The patient was a male newborn, delivered by cesarean section at 32 weeks to a 25-year-old Hispanic woman. The mother, gravida 3, para 2, had received routine prenatal care prior to delivery. An ultrasound of the fetus at 31 weeks showed bilateral pleural effusions and ascites with polyhydramnios. Delivery was via cesarean section secondary to decreased/absent diastolic flow from placenta to umbilical cord. The fetus was born in respiratory distress. Apgar scores were 4 at 1 minute, 6 at 5 minutes, and 6 at 10 minutes. The patient had features that included low-set ears, bilateral transverse palmar creases, and a wide space between the first and second toes. Anasarca was present, most prominently on the chest, abdomen, and in the genitourinary tract. The skin over the face, chest, and back had petechial hemorrhages. A complete blood count disclosed the following values: white blood cell count, 29.3 x 10^sup 9^; red blood cell count, 3.67 M/(mu)L; hemoglobin, 131 g/L; hematocrit, 0.42; mean corpuscular volume, 113 fL; and platelets, 36 x 10^sup 9^/L. Peripheral blood examination showed the presence of a monotonous population of blasts with multiple prominent nucleoli, finely dispersed chromatin, and a high nuclear-cytoplasmic ratio. Blasts represented 50% of peripheral blood white blood cells. Nucleated red blood cells were present at a rate of 32 per 100 white blood cells and revealed irregular nuclear contour and double nuclei (Figure 1). Periodic acid-- Schiff stain demonstrated the presence of positive granules in the cytoplasm of nucleated red blood cells and some blasts (Figure 2). Cytogenetic evaluation of fetal blood revealed a 47,XY,+21 karyotype with no additional chromosomal abnormalities. Laboratory data confirmed that no immune-related hemolytic process was present. The neonate showed a progressively worsening clinical course and died approximately 52 hours after birth.

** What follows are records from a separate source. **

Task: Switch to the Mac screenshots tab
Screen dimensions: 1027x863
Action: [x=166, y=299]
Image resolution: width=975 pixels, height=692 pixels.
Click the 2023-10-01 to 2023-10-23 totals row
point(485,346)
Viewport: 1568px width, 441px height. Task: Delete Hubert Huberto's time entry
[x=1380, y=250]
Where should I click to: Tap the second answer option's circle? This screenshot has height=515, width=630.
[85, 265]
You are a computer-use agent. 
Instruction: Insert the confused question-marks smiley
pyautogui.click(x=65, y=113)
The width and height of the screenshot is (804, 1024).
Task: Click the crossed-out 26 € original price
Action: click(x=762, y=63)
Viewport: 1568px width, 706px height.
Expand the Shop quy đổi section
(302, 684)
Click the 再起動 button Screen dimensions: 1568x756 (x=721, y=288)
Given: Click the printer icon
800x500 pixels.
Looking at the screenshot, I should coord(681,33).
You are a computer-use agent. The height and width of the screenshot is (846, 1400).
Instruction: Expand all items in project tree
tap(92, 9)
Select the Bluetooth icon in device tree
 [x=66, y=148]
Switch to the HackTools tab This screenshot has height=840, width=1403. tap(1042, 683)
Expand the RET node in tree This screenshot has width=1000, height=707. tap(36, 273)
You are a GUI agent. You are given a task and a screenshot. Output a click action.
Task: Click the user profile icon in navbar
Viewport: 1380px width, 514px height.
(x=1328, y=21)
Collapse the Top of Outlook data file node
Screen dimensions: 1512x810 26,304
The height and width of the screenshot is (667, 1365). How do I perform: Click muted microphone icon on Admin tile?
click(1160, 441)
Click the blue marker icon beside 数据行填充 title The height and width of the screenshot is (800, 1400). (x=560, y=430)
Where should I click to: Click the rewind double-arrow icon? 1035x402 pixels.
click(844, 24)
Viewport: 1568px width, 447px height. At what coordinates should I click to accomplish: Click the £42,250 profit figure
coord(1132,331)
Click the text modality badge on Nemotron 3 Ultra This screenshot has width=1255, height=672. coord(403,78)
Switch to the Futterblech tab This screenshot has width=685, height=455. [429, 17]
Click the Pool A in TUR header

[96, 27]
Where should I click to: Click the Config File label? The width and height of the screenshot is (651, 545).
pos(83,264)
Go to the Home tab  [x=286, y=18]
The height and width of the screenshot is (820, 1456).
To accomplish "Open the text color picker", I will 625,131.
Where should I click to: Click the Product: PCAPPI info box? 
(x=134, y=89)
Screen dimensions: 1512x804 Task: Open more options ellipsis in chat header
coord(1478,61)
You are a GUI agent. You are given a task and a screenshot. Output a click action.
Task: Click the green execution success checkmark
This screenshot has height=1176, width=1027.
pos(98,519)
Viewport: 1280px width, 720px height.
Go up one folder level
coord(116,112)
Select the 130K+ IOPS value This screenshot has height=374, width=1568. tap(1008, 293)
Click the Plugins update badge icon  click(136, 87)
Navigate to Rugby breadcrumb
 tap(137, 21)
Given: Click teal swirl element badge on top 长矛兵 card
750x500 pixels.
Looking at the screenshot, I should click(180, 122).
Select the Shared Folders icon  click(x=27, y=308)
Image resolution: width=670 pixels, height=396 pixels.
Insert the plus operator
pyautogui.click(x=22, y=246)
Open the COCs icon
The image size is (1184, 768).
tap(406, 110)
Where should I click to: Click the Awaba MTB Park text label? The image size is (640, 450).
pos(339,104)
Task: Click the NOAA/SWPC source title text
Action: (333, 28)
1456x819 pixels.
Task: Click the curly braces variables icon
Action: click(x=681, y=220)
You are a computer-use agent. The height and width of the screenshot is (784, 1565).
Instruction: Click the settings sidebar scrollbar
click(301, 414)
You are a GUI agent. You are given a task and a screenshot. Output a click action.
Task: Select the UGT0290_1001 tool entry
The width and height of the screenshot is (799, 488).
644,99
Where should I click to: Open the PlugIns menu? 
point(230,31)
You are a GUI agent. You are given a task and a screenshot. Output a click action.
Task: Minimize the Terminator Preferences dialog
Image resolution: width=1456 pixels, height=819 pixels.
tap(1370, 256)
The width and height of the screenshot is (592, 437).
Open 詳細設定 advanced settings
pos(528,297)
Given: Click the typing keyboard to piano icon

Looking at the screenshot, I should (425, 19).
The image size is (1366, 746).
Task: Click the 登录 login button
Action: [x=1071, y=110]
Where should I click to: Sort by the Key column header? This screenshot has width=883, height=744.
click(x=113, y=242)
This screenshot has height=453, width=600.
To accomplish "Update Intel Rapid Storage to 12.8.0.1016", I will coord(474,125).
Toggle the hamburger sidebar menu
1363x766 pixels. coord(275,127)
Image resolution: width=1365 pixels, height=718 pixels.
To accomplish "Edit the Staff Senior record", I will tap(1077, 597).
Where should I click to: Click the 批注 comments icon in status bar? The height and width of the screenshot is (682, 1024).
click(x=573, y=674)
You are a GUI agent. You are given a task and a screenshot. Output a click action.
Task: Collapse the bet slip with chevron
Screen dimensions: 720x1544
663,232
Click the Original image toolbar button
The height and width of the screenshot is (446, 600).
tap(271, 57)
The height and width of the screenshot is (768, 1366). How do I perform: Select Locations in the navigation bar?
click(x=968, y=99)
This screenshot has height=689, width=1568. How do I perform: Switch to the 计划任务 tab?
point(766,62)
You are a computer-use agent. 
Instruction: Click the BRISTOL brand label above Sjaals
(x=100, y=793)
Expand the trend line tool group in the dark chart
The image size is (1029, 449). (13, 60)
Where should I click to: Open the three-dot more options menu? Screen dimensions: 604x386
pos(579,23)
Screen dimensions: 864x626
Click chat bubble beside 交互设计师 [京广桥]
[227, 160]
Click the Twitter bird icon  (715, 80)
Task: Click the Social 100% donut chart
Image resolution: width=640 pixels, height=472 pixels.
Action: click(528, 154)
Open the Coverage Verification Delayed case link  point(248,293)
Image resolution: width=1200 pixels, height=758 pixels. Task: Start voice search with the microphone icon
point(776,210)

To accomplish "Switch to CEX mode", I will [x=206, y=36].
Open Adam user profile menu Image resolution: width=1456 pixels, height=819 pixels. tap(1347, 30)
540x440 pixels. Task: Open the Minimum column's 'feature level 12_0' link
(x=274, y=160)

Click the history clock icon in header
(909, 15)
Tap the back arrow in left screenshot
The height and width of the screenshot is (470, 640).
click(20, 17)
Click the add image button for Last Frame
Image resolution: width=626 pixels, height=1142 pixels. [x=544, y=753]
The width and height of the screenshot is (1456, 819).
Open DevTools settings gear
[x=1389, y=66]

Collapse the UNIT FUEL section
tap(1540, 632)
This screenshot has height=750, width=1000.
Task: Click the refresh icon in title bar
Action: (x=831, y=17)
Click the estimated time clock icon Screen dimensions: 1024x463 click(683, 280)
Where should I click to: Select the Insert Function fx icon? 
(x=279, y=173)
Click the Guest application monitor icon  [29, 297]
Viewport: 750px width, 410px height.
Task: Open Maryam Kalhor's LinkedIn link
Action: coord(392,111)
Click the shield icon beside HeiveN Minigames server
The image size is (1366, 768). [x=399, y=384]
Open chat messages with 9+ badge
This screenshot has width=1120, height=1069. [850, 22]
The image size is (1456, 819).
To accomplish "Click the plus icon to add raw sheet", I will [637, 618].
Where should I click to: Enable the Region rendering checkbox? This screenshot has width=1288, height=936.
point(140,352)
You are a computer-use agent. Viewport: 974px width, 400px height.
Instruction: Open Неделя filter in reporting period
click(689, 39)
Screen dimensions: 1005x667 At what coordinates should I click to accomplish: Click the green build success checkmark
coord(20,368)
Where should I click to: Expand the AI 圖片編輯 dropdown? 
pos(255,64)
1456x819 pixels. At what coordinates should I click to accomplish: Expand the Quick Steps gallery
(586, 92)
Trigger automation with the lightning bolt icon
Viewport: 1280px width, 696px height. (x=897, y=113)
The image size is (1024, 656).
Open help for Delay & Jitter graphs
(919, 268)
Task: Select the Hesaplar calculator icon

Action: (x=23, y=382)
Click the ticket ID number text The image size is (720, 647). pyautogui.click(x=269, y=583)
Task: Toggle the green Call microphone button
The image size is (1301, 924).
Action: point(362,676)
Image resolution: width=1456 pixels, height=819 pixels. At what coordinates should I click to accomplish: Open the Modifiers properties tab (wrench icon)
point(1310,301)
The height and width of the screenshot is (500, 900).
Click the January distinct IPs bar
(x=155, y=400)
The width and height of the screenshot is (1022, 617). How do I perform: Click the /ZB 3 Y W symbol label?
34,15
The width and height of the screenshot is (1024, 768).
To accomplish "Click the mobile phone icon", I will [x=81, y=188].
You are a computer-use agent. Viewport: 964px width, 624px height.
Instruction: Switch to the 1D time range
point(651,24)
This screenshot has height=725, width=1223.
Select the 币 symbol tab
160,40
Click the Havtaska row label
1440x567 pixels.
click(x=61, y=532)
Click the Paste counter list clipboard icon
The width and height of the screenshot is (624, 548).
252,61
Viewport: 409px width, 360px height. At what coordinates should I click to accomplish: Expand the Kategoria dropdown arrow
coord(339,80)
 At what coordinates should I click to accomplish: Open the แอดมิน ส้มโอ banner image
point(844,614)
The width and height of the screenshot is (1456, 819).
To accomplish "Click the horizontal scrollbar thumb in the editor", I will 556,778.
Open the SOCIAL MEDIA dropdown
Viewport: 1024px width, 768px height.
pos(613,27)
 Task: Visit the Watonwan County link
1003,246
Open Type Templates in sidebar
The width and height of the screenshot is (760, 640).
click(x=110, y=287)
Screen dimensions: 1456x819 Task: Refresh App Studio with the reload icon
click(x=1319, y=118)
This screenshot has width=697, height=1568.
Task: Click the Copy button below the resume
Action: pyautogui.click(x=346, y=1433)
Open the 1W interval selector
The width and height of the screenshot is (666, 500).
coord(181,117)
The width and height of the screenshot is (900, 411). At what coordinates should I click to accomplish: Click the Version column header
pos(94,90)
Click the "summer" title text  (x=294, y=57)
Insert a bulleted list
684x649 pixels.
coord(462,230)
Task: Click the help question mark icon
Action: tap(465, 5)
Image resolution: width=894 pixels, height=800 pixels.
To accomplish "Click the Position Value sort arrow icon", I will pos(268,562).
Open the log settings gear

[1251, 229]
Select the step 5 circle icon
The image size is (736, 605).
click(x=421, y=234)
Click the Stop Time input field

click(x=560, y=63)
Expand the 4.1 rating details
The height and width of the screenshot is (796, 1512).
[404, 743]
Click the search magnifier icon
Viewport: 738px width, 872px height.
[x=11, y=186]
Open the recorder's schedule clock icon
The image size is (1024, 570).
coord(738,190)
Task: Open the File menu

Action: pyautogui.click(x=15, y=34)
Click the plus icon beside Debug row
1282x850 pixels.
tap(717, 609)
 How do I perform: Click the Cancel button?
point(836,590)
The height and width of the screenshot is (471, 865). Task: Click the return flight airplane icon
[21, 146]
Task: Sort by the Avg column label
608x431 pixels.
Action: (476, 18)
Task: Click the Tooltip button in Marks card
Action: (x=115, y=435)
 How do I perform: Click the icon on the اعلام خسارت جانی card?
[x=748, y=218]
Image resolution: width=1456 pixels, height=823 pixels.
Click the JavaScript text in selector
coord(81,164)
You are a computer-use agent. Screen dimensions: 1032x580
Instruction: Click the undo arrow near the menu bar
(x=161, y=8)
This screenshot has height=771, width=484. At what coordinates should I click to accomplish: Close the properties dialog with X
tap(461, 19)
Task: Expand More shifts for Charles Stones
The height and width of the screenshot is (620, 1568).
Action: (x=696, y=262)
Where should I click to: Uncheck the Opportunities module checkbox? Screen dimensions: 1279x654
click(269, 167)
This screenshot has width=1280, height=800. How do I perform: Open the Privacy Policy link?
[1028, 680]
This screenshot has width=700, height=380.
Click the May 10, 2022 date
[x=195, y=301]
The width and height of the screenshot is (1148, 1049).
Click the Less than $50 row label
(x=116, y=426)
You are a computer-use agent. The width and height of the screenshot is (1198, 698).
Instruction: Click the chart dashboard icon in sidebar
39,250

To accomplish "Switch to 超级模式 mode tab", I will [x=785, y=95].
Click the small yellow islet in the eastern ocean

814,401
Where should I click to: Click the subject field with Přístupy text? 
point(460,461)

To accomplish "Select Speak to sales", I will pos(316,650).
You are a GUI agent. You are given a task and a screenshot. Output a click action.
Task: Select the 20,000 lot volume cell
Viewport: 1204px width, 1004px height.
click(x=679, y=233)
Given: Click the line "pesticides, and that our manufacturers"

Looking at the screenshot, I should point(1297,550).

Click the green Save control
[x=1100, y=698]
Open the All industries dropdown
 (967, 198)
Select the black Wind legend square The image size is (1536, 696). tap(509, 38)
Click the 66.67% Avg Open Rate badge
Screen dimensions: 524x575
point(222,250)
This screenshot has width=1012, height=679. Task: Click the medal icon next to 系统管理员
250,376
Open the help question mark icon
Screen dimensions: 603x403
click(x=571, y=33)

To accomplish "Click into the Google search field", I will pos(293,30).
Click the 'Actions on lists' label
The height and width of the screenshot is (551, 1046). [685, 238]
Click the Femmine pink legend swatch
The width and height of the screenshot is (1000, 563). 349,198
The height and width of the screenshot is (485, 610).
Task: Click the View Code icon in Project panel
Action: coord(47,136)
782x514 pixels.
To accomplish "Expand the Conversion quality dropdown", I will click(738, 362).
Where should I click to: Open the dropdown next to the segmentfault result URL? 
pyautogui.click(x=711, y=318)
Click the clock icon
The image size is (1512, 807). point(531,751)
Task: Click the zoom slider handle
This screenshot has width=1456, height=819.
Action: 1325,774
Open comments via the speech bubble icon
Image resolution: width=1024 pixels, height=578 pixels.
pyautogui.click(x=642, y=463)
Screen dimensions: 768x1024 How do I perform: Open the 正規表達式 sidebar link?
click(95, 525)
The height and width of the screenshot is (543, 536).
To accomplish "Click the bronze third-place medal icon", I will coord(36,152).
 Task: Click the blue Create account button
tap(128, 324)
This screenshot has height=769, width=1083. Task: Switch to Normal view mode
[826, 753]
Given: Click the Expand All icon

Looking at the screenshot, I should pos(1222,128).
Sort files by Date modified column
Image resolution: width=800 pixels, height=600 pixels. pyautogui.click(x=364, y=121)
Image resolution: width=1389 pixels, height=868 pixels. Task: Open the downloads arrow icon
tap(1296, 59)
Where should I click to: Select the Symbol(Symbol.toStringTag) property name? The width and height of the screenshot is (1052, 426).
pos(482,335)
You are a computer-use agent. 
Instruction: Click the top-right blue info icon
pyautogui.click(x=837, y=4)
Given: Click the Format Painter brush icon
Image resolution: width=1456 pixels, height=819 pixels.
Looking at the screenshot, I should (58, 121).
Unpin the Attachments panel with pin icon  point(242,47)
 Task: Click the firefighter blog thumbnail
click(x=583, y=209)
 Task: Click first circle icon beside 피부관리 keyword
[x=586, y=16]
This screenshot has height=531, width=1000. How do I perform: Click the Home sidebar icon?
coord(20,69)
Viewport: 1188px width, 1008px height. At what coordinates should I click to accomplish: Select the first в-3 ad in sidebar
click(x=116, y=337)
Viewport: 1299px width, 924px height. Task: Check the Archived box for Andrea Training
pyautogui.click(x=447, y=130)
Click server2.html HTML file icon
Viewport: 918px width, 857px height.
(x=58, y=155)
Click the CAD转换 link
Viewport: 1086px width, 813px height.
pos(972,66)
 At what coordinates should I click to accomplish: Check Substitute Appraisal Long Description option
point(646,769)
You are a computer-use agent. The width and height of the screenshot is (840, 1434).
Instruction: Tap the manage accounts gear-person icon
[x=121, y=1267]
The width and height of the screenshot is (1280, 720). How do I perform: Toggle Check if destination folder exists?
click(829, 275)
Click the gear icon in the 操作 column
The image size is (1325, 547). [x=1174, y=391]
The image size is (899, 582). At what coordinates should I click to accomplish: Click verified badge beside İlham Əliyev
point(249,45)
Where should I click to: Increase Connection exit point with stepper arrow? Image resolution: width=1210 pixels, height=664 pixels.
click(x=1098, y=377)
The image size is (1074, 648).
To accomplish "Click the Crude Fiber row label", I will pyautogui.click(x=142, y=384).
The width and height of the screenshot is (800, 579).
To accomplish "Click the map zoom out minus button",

An autopsy was performed, revealing no internal organ anomalies. Examination of bone marrow obtained at autopsy showed more than 50% of erythroid precursors with changes similar to those seen in the peripheral blood smear, and more than 30% blasts as calculated from nonerythroid nucleated blood cells (Figure 3). The bone marrow blasts were similar to those seen in the peripheral blood smear.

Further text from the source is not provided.